▶ Information provided:
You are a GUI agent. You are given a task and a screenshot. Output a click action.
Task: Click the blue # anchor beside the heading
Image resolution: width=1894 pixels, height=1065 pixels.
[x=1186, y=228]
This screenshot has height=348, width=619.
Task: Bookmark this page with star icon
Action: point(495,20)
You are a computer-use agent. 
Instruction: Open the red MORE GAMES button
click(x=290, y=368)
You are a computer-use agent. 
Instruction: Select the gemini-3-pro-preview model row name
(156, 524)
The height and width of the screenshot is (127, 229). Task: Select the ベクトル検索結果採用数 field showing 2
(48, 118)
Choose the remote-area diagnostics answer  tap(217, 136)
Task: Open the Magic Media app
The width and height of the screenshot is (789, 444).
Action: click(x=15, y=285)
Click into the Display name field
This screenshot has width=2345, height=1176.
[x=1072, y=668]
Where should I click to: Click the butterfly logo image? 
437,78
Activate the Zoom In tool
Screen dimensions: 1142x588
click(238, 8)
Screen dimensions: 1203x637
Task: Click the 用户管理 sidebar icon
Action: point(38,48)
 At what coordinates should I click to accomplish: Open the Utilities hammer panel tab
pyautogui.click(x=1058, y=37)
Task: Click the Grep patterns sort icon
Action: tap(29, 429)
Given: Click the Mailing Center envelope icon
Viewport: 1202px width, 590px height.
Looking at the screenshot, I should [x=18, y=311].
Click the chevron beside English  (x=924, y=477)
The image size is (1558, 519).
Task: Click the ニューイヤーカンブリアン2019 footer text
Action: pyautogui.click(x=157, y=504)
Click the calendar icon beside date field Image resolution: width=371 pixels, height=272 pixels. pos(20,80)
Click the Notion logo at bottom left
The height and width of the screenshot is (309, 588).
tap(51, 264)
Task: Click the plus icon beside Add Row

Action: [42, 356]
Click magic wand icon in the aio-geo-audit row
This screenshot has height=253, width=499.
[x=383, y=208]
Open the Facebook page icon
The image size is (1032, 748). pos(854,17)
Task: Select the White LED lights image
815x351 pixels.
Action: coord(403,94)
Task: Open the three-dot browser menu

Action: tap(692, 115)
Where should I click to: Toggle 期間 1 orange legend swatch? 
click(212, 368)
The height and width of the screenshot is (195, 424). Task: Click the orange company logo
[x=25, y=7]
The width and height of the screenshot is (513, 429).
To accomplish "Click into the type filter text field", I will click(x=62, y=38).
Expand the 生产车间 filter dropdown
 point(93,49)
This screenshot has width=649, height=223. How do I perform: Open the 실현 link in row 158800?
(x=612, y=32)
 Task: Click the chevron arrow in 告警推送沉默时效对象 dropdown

▶ Required work:
Rewrite all of the material above, replacing "chevron" with "caret" and leaving everything else unchanged.

▶ Response for this exercise:
You are a GUI agent. You are given a task and a screenshot. Output a click action.
Task: Click the blue # anchor beside the heading
Image resolution: width=1894 pixels, height=1065 pixels.
[x=1186, y=228]
This screenshot has height=348, width=619.
Task: Bookmark this page with star icon
Action: point(495,20)
You are a computer-use agent. 
Instruction: Open the red MORE GAMES button
click(x=290, y=368)
You are a computer-use agent. 
Instruction: Select the gemini-3-pro-preview model row name
(156, 524)
The height and width of the screenshot is (127, 229). Task: Select the ベクトル検索結果採用数 field showing 2
(48, 118)
Choose the remote-area diagnostics answer  tap(217, 136)
Task: Open the Magic Media app
The width and height of the screenshot is (789, 444).
Action: click(x=15, y=285)
Click into the Display name field
This screenshot has width=2345, height=1176.
[x=1072, y=668]
Where should I click to: Click the butterfly logo image? 
437,78
Activate the Zoom In tool
Screen dimensions: 1142x588
click(238, 8)
Screen dimensions: 1203x637
Task: Click the 用户管理 sidebar icon
Action: point(38,48)
 At what coordinates should I click to accomplish: Open the Utilities hammer panel tab
pyautogui.click(x=1058, y=37)
Task: Click the Grep patterns sort icon
Action: tap(29, 429)
Given: Click the Mailing Center envelope icon
Viewport: 1202px width, 590px height.
Looking at the screenshot, I should [x=18, y=311].
Click the caret beside English  (x=924, y=477)
The image size is (1558, 519).
Task: Click the ニューイヤーカンブリアン2019 footer text
Action: pyautogui.click(x=157, y=504)
Click the calendar icon beside date field Image resolution: width=371 pixels, height=272 pixels. pos(20,80)
Click the Notion logo at bottom left
The height and width of the screenshot is (309, 588).
tap(51, 264)
Task: Click the plus icon beside Add Row

Action: [42, 356]
Click magic wand icon in the aio-geo-audit row
This screenshot has height=253, width=499.
[x=383, y=208]
Open the Facebook page icon
The image size is (1032, 748). pos(854,17)
Task: Select the White LED lights image
815x351 pixels.
Action: coord(403,94)
Task: Open the three-dot browser menu

Action: tap(692, 115)
Where should I click to: Toggle 期間 1 orange legend swatch? 
click(212, 368)
The height and width of the screenshot is (195, 424). Task: Click the orange company logo
[x=25, y=7]
The width and height of the screenshot is (513, 429).
To accomplish "Click into the type filter text field", I will click(x=62, y=38).
Expand the 生产车间 filter dropdown
 point(93,49)
This screenshot has width=649, height=223. How do I perform: Open the 실현 link in row 158800?
(x=612, y=32)
 Task: Click the caret arrow in 告警推送沉默时效对象 dropdown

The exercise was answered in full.